The task:
Leave out any pictures and transcribe all other data below exactly.

Recorded data:
##########
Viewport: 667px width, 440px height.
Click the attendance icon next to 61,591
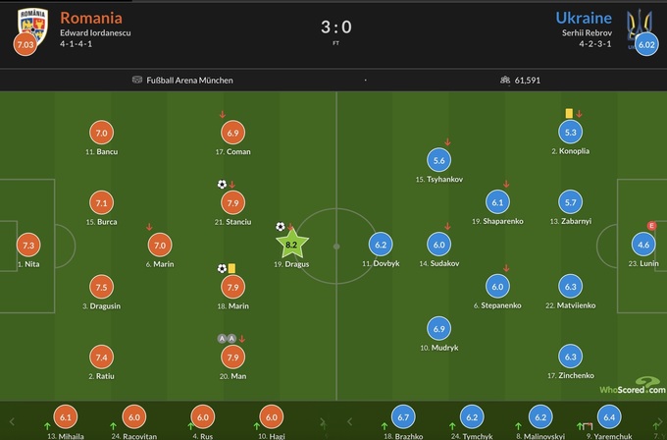[506, 81]
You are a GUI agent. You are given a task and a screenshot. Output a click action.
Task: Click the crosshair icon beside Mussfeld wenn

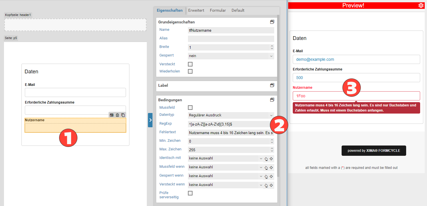point(271,168)
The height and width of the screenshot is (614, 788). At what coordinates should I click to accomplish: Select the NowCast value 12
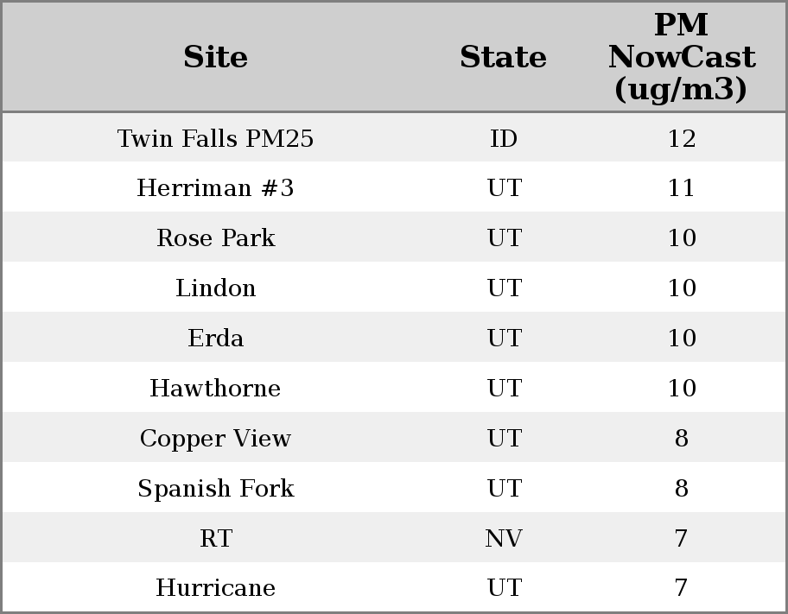[681, 138]
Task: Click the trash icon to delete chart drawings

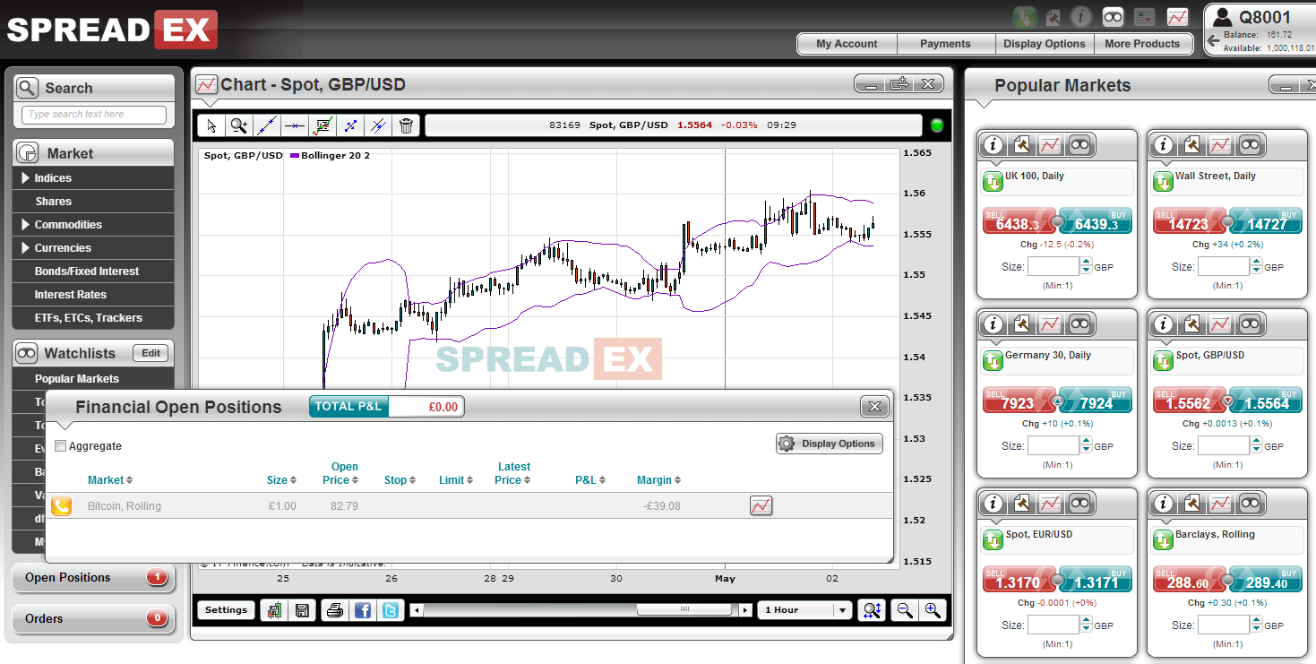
##########
Exercise result:
Viewport: 667px width, 440px height.
Click the attendance icon next to 61,591
[506, 81]
You are a GUI agent. You are given a task and a screenshot. Output a click action.
Task: Click the crosshair icon beside Mussfeld wenn

point(271,168)
The height and width of the screenshot is (614, 788). At what coordinates should I click to accomplish: Select the NowCast value 12
[681, 138]
Task: Click the trash icon to delete chart drawings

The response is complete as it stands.